Sql-server – Data obfuscation in SQL Server

sql serversql-server-2008-r2

What is the best practice for Data Obfuscation in SQL Server?

We'd like to use masked Production data in our UAT system.

If we want to do it quickly, and with a higher level of obsfucation, what approach should be taken? I'm thinking about Character scrambling for people's given name and family name, but how? Should I create a function myself or there is any predefined functions available to use? I don't want to spend time re-inventing the wheel 🙂

How about for date fields? For example should date of birth be randomly picked from the whole table and assigned to a record, or there is a better way of doing that?

Best Answer

I wish I could upvote you 100 points just for thinking about this! I have seen this subject overlooked so many times it's untrue - so well done. From what I understand you actually want to scramble the data within the fields themselves, and although I understand what you are trying to achieve it might not be quite necessary to do so - although it should be considered on a case-by-case basis.

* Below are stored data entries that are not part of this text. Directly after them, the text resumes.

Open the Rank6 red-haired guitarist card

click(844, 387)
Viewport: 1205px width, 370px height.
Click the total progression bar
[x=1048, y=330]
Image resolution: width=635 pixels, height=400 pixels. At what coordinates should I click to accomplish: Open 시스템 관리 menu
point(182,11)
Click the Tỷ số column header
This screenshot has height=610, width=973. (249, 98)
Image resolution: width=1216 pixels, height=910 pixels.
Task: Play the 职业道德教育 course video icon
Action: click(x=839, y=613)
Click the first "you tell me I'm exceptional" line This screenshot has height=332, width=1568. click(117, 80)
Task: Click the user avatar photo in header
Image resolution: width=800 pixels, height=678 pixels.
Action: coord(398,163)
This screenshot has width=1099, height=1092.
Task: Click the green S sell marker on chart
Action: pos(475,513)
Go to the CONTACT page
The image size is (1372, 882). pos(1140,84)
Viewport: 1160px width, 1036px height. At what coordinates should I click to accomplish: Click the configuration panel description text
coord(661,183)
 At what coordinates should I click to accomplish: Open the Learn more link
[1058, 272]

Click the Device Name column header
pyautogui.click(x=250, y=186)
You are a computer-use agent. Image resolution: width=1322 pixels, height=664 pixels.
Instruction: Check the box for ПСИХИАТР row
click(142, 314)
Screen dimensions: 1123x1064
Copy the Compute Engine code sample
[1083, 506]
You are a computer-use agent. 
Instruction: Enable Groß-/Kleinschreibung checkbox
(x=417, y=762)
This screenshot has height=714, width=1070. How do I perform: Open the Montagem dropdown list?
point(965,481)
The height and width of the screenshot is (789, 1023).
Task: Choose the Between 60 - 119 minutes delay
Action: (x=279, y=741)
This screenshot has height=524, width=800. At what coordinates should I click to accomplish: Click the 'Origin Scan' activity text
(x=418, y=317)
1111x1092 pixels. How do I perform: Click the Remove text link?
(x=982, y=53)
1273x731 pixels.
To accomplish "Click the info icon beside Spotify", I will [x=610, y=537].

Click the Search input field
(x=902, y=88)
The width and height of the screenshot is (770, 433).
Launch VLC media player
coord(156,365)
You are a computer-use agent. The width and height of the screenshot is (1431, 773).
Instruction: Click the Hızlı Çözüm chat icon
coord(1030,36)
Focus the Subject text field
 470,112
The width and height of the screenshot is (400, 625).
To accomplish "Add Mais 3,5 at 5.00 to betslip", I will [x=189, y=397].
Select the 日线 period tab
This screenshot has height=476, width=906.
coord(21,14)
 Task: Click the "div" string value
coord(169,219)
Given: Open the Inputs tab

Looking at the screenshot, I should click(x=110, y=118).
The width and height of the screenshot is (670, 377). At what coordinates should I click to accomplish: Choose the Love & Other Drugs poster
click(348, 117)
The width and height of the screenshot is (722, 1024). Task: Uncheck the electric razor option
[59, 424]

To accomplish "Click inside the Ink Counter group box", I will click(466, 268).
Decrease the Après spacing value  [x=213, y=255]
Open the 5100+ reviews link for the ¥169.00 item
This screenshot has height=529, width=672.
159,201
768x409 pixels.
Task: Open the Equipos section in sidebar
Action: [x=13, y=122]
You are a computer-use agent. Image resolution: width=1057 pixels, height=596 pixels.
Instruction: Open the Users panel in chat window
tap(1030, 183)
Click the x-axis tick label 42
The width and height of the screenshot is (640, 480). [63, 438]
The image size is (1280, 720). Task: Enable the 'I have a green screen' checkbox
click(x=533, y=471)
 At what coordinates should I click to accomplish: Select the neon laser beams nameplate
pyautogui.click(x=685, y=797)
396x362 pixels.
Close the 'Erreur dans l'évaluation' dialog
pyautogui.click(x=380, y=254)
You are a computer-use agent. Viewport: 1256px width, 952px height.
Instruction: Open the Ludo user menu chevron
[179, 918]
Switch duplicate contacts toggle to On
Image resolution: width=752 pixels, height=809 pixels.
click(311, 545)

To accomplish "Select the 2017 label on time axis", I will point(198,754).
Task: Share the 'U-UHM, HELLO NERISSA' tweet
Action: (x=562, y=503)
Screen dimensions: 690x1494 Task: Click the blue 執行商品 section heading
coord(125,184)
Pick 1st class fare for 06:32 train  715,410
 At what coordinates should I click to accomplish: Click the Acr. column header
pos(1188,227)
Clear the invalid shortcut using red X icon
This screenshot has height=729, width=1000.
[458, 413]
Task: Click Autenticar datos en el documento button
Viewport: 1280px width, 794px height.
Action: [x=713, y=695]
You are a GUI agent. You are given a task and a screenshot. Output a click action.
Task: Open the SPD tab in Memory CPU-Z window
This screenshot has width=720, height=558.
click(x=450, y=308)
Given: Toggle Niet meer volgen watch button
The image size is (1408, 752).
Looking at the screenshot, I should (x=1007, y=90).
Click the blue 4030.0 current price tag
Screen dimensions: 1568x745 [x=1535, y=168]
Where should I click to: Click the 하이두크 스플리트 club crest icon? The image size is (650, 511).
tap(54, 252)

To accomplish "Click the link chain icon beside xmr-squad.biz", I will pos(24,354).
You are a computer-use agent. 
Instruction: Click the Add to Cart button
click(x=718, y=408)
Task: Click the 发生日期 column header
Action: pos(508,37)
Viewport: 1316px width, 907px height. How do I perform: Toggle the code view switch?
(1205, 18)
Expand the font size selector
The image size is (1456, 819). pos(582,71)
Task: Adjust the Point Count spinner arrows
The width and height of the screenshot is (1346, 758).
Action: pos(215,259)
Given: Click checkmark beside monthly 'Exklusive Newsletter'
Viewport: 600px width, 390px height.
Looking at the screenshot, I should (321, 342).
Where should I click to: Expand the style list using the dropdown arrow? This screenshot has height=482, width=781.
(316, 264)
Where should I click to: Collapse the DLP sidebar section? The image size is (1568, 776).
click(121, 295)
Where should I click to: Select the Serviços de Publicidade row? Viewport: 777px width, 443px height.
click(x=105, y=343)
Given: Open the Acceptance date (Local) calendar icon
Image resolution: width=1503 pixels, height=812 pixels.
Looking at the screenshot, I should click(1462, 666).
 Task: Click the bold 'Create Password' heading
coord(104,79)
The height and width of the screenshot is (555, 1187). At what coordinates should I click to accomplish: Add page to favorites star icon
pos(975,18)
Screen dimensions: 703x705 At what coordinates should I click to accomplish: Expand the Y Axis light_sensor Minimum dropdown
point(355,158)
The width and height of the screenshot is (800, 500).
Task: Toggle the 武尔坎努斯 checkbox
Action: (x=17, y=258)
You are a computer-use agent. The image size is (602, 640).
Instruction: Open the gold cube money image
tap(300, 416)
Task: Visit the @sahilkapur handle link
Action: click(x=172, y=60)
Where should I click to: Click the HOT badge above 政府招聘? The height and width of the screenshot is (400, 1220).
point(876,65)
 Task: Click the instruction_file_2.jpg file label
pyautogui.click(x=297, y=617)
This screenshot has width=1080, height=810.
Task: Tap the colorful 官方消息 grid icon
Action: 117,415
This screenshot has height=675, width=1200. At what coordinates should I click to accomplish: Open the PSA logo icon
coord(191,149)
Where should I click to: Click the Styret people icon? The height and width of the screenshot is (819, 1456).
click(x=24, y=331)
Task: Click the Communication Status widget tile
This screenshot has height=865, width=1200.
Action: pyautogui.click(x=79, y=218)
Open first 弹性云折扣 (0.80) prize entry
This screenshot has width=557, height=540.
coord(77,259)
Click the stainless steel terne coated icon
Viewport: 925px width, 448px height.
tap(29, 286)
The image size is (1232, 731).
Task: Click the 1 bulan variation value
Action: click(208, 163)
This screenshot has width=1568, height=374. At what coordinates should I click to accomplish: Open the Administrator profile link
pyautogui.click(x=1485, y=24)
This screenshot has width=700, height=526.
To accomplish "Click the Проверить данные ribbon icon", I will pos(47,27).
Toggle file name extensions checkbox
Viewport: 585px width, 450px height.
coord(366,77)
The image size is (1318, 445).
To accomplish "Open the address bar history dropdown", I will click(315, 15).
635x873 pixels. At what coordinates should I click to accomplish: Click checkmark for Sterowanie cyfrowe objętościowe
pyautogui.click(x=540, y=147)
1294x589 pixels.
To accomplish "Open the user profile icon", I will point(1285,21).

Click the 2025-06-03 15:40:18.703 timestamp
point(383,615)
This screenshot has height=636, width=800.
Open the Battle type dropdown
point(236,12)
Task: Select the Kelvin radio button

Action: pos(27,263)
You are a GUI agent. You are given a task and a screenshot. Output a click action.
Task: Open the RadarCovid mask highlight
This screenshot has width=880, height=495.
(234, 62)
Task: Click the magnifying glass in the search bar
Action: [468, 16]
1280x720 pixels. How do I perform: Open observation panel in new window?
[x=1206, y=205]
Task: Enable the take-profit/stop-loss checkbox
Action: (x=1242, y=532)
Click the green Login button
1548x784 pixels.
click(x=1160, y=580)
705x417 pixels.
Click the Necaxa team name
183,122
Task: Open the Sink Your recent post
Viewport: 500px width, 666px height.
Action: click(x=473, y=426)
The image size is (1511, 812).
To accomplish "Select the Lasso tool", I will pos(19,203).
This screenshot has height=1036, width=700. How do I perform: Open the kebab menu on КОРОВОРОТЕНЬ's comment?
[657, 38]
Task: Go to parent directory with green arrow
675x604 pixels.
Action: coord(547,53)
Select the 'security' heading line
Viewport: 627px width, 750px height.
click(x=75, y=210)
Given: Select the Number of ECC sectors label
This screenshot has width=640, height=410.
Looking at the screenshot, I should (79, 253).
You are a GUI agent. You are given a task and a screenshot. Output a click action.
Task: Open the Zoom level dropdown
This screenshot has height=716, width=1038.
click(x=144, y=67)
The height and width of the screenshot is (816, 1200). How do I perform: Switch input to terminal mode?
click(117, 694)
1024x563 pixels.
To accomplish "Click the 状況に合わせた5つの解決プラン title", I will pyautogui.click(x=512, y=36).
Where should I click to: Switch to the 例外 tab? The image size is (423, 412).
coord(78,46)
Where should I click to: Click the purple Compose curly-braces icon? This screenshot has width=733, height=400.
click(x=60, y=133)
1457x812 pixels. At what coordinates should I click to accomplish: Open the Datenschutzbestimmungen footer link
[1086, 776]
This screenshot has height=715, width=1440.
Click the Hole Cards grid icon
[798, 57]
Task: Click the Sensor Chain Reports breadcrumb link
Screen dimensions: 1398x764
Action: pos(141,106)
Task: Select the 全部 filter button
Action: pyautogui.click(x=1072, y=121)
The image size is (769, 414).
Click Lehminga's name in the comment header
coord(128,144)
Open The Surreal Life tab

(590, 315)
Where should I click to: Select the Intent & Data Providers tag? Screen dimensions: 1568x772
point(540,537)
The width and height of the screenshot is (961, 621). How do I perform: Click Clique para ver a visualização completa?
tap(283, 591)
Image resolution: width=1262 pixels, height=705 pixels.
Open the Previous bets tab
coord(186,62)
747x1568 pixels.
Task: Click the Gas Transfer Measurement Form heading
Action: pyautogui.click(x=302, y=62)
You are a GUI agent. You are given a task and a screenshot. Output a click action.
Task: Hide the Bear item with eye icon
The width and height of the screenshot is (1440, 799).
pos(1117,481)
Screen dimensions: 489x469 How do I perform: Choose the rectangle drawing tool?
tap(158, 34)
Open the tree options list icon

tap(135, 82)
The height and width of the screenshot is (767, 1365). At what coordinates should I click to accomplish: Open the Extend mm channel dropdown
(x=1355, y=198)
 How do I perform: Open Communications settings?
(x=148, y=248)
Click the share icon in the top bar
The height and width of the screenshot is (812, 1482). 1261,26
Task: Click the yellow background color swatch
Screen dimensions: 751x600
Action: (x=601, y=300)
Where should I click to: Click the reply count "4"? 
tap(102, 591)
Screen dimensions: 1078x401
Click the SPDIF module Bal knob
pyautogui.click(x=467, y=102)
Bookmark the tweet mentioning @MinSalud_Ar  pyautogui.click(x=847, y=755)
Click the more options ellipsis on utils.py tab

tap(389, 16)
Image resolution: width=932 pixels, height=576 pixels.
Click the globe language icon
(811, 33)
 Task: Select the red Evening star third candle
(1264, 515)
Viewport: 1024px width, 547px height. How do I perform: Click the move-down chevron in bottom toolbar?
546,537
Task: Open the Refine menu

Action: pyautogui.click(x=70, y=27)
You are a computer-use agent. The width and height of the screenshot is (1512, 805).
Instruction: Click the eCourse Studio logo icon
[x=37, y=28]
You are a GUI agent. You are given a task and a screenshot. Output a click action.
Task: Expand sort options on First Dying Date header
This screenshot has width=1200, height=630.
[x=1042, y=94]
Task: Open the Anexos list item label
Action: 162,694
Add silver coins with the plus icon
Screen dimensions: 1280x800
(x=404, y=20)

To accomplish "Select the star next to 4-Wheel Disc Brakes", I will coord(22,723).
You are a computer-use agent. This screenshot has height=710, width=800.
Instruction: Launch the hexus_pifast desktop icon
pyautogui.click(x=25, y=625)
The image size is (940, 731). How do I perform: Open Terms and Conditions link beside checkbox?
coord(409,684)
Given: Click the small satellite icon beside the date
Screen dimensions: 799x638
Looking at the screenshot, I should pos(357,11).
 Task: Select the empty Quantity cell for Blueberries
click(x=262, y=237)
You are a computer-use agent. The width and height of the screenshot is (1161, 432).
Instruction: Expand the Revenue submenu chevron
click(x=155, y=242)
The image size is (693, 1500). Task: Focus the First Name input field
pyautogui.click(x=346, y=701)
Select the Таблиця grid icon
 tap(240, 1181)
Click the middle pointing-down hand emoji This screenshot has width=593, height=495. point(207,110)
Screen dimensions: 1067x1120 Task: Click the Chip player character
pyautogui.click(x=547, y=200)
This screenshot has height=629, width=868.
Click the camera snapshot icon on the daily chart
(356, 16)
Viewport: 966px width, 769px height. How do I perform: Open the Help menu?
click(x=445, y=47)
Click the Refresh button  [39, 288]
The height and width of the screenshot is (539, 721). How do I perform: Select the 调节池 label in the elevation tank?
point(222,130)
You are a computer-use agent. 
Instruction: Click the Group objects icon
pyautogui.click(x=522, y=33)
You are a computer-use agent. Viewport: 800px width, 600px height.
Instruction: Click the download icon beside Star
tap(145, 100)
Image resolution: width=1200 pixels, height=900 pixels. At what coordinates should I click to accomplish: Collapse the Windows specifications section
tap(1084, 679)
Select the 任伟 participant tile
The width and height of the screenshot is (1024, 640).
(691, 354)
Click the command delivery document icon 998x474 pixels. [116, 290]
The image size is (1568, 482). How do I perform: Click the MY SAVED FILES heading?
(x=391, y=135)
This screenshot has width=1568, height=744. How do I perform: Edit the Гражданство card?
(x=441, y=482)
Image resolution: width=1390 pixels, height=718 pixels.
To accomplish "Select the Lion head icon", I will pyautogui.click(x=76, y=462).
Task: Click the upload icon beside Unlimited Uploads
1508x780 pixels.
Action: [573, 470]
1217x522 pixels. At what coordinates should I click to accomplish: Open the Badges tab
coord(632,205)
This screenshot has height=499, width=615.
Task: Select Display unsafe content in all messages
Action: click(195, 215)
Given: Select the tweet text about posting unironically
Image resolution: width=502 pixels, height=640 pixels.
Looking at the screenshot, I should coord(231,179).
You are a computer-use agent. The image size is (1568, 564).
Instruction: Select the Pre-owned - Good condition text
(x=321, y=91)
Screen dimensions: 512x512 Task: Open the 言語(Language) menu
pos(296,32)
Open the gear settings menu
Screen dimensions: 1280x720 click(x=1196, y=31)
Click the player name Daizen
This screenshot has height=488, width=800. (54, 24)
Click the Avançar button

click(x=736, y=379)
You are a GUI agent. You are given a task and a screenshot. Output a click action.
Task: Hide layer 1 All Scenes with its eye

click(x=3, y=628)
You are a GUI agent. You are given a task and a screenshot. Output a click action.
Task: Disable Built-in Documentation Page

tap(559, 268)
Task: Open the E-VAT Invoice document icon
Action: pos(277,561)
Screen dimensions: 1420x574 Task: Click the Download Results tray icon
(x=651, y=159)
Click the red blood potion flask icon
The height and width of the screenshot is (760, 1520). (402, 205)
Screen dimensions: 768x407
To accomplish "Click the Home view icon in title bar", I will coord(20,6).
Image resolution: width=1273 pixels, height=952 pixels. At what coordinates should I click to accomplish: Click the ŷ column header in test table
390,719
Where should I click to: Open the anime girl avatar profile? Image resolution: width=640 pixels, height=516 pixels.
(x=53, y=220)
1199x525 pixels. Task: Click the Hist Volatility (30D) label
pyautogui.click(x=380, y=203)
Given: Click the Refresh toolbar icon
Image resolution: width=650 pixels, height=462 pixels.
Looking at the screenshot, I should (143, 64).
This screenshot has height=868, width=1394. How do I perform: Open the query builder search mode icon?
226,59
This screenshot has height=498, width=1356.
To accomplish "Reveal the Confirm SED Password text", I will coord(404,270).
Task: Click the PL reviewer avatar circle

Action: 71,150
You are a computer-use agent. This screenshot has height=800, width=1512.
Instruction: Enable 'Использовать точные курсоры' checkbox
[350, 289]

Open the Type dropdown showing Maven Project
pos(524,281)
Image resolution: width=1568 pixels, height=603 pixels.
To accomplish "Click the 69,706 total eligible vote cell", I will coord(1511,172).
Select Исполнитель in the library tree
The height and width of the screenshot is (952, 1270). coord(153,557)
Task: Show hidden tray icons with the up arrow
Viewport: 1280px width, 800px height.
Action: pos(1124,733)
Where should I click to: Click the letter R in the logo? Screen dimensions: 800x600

Most data protection laws revolve around the ability to correctly associate a piece of data with an individual - for example a date of birth or a phone number. You can meet the requirements of the law by ensuring that when you move your data out of production into UAT it is jumbled up so it is not easily re-mapped to the original person - especially when you jumble forename and surnames.

However, this does not address the issue for instance of let's say contact details. You can meet the requirements of the law by jumbling the data but the phone numbers are still real, the emails still real etc... they are just not assigned to the correct person. For this I recommend if at all possible clearing that data before passing it into UAT, Red Gate do a piece of software called Data Generator that can create random test data for you so that you can repopulate the fields with data that can be tested against.

As for data scrambling: there exists many applications that do this for you and honestly you are correct in not wanting to reinvent the wheel. The one that we use at our company is a product called Data Masker by a company called Net2000. The license is pretty cheap, it works extremely fast and you don't have to worry about having to disable all your constraints before scrambling the database.

You can of course roll your own solution should you not find anything that meets your requirements - if you do decide to do this I would strongly recommend using CLR procedures to do it as it is much more flexible than pure TSQL (not to say that you can't use TSQL see here).

Once you have chosen an application to perform this for you the next thing you need to decide is what is it you actually want/need to scramble? Honestly your best resource for this is your company legal team and or the company auditors. I know that sometimes we may not like working with them but they will be much nicer to you for approaching them and asking them the question rather than trying to do it on your own and get it wrong, there is absolutely nothing wrong with asking for help - especially when it is as important as this.

I hope this helps you and I wish you good luck in your quest... ;-)